Speaking to BBC Radio Ulster, Kevin McAdam from Unite welcomed Tuesday's developments.
"It gives us what we've been fighting for on the picket line in terms of pay parity. We will bring it back to our Unite people and they will decide.
"What we need to do now is to work through the detail of the pay parity and make sure we're on the same page and deal with the proposals on safe staffing."
Mr McAdam said a meeting with senior union members on Thursday will look to suspend ongoing strike action by healthcare workers - a development he said has been hard won.
"I've been at this for two years and it took us to go out on the street and it's a disgrace it took us that far. But I welcome what's happened now.
"We had a positive briefing with [Robin Swann] this morning and he's a breath of fresh air in the post. I look forward to working with him."
The health minister said his department is providing a written commitment for immediate high-level engagement with unions to produce a costed implementation plan on safe staffing within an agreed short period.
He said: "The breakthrough we all wanted has been achieved. This is a good day after some very difficult days. I am grateful to my colleagues around the Executive table for helping to make it happen. We have moved significantly, and quickly, to take action- together. That is a sign of optimism for the future.
"I know there is scepticism in many quarters about what this health minister and this Executive can do for the health and social care service.

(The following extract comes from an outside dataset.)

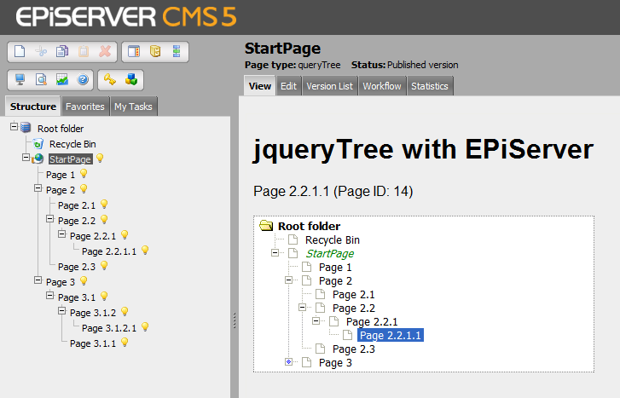Image resolution: width=620 pixels, height=398 pixels.
Task: Select Page 2.3 in the jqueryTree
Action: [x=353, y=349]
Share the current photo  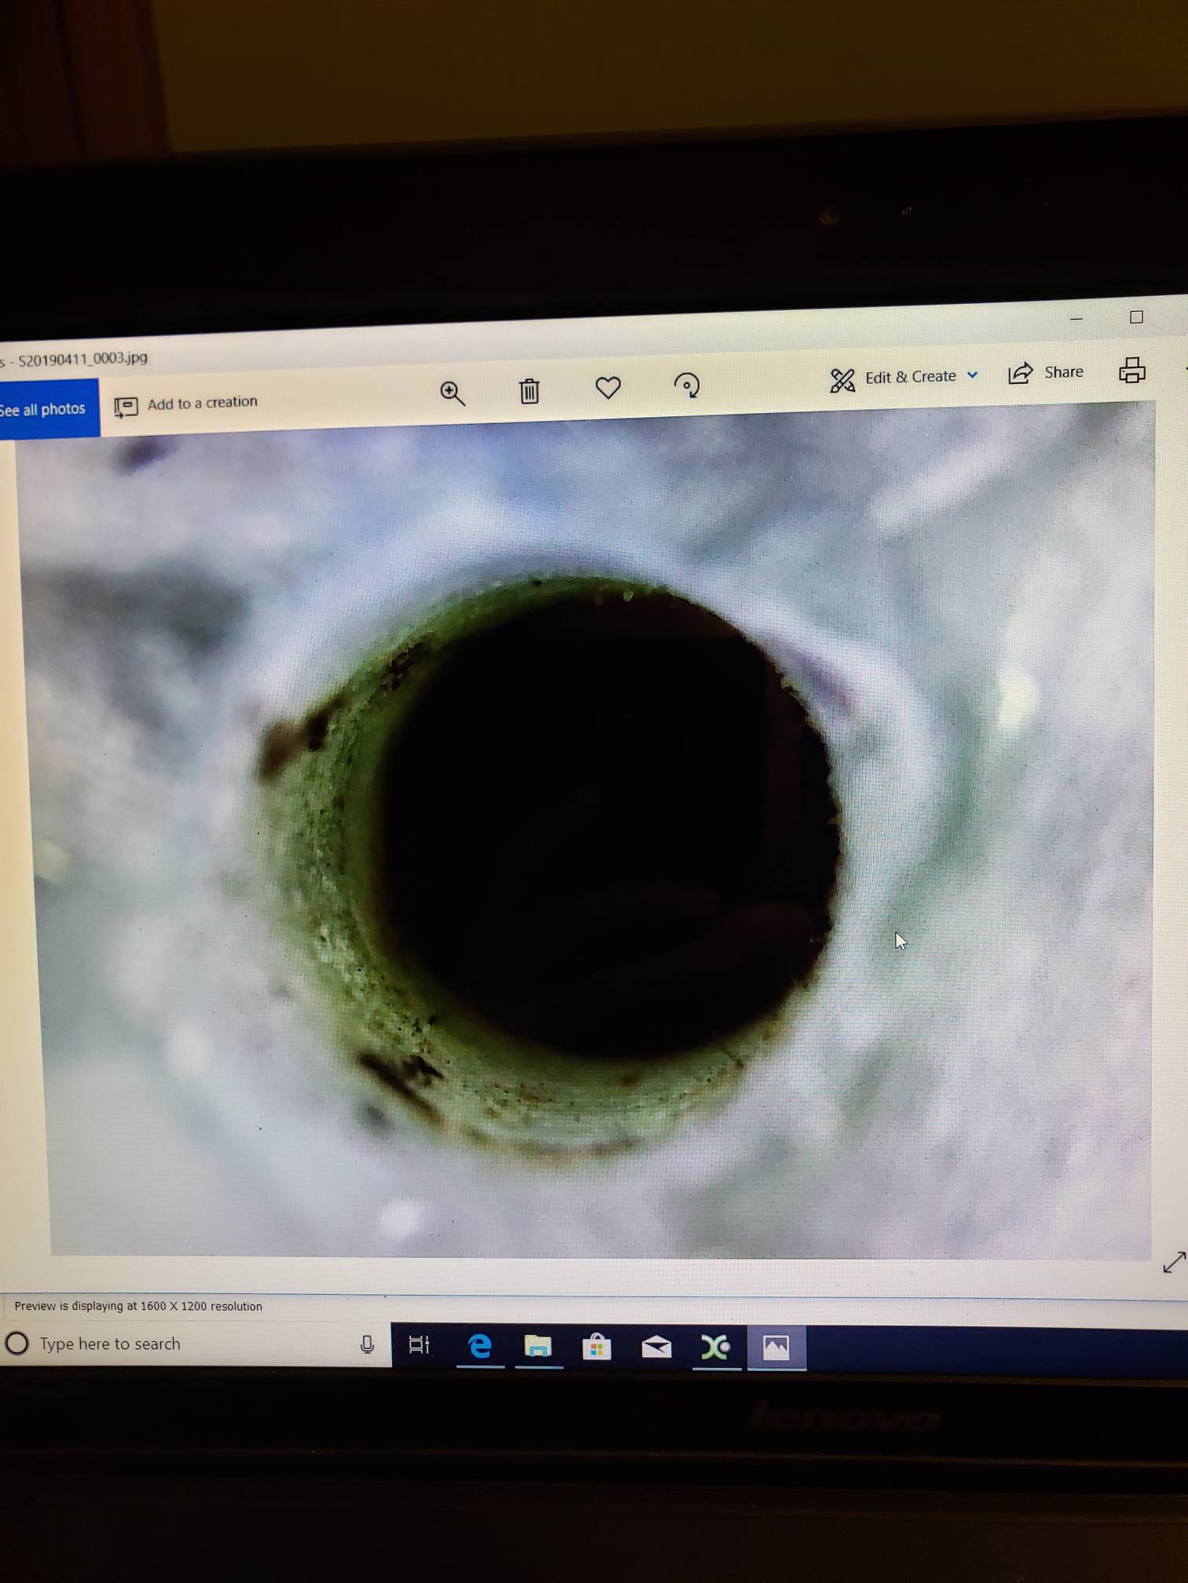point(1046,372)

That is entirely understandable.
"Many good people doubt whether we can set party politics aside and work together constructively. We shall see.
"But maybe- just maybe- today will give the sceptics some pause for thought."
Mr Swann said that "sustained additional funding" is essential but that there is no quick fix to the crisis in the health service.
He said the "component parts" are now in place to settle the industrial dispute and that additional funding has been secured to ensure pay parity.
"I met immediately with trade union officials and briefed them on these latest developments," he said.
"The new offer was outlined by me to Trade Union representatives this morning and will be formally submitted to them this afternoon.
"Officials will meet with trade unions tomorrow to agree on the details."
In a joint statement health unions said they had a "meaningful briefing" with the Mr Swann and that they will consider the detail of the offer in the coming days.
However, ahead of the announcement in the Assembly, the GMB trade union said its members will strike on January 24.
This will be followed by action short of strike the following day.
Jim Donley, GMB organiser, said: “It’s with a heavy heart our members go on strike – but they are angry about they way they have been treated.
“It’s now time for the politicians to deliver on their promises.
“They must step up to the plate to end the unfairness in pay and staff shortages across all disciplines.”
The RCN has announced plans to strike again on January 20, 22 and 24, as well as on February 10, 12, 14 and March 2, 4 and 6.
Meanwhile, the Police Federation for Northern Ireland (PFNI) has called for new Justice Minister Naomi Long to sign off on a pay rise for police officers, which it says is five months overdue.
The Independent Pay Review Body recommended a 2.5% increase in June last year. However, this was not signed off due to the absence of the Stormont Executive.
Mark Lindsay, PFNI chairman, said: “I have written to the Minister, Naomi Long MLA, asking her to get this matter resolved without delay. In fact, we are about to enter discussions on a new pay round for 20/21 while 19/20 remains outstanding and that is unacceptable.
“This situation can be remedied at a stroke of the pen and I would ask the new minister to show that the restoration of devolved institutions actually counts for something with prompt and decisive action.
“We have congratulated Ms Long on her appointment and are looking forward to a productive engagement across a wide range of policing matters including PSNI resources, recruitment, legacy, the function of the Police Ombudsman’s office and criminal justice issues that impact on our officers.”